Really, I did make a three course meal last Saturday! Though after the fettuccine with pesto and potatoes, we probably could have called it a night. But not this time!
I’ve gone with pork tenderloin a few times for these multi-course meals. It’s pretty easy to scale up for additional people, and you can supply most of the flavor by getting it marinading in advance. I like the way pork tenderloin absorbs the flavors of a marinade, making it an interesting culinary palette on which to work. I wound up serving the Spicy Lemon-Rosemary Pork Tenderloin based on the Food and Wine recipe. This recipe calls for a lot of garlic and a healthy dose of red pepper flakes along with the rosemary, giving it nice kick! I should also note that the pork took longer than the time indicated in the recipe. Check at their suggested time but know you might need an extra 10 minutes or more.

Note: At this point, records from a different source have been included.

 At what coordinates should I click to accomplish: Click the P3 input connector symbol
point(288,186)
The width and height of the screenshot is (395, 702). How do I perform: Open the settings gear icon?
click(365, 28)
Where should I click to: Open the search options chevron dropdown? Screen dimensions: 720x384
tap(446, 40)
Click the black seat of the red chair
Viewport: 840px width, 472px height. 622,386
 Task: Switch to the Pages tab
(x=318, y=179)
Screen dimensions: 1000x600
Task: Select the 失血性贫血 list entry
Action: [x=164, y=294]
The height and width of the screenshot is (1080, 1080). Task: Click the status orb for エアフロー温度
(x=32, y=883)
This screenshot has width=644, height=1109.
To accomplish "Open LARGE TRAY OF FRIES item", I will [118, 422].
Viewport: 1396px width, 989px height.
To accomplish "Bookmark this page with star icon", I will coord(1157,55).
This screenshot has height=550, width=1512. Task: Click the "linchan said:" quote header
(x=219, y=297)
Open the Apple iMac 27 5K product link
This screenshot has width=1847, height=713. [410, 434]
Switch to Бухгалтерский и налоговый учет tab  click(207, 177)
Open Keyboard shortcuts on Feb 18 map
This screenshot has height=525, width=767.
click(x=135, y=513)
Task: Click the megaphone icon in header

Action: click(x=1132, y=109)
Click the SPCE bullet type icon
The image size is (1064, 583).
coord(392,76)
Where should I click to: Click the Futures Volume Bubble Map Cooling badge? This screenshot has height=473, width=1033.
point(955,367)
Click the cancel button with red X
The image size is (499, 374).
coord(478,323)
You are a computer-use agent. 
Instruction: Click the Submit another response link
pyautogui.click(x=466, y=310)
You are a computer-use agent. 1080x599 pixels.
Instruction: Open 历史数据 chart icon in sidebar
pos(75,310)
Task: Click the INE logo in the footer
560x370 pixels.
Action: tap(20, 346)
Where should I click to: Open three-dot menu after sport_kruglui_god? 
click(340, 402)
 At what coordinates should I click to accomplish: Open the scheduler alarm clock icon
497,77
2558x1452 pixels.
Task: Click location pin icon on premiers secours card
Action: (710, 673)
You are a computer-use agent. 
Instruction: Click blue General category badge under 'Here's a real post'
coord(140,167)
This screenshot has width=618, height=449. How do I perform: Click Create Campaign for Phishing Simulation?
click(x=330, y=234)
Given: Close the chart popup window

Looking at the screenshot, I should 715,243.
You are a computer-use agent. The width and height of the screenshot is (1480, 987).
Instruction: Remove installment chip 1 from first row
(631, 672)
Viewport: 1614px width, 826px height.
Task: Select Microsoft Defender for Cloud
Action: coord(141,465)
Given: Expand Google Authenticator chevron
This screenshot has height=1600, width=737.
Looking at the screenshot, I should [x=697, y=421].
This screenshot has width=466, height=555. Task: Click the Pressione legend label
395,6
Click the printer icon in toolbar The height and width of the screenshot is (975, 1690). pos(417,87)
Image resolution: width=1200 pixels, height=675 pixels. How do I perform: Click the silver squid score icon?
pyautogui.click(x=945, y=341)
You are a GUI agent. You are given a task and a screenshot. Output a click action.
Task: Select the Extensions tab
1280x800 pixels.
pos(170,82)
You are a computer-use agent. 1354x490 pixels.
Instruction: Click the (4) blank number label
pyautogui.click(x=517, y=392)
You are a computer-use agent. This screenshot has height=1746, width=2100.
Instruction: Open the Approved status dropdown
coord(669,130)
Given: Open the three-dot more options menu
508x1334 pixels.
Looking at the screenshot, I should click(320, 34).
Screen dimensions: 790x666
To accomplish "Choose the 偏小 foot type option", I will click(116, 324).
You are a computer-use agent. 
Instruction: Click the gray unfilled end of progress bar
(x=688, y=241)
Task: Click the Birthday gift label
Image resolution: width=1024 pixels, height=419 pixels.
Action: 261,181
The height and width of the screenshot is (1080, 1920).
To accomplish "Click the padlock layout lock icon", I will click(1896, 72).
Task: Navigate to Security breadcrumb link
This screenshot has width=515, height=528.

Speaking of kick, that gave me a good excuse to make one of my favorite side dishes, Sweet Potatoes Mashed with Cumin Sage Butter. This has been a big hit every time I make it, often eliciting more comments than the meat I serve it with. The natural sweetness of the potatoes is offset nicely by the spices in the butter.
The wine recommendation that came with the recipe was for a “peppery Syrah” which seemed like sound advice. Ray Schaefer of Pairings Wine and Food provided a number of suggestions in this department. We continued the experimentation with this course, providing two very different Syrahs for people to try and choose for themselves.
First, there was the Old World 2006 Le Reve de Marine Sablet Rouge from Domaine de Piaugier, a Cotes du Rhone Villages, then the 2009 Stolpman Estate Grown Santa Ynez Syrah. As one might expect, the Cotes du Rhones was more subdued and nuanced, and the Stolpman was powerful and very fruit forward. I’d definitely say I’d prefer the Stolpman to drink by itself, but the Cotes du Rhones definitely had its advocates at the table, at least in terms of how well it match the dish. Perhaps it’s the diplomat in me, I’d call it a draw between these two wines, but I suspect some of the guests might have a stronger opinion.
Well, that completed the official three course meal I’d promised. But there was still wine left, and some desserts provided by the Fransons. Not much note taking at that point of the evening though, so there won’t be separate post on that! But I will do an overview and provide some tips on putting together a meal like this.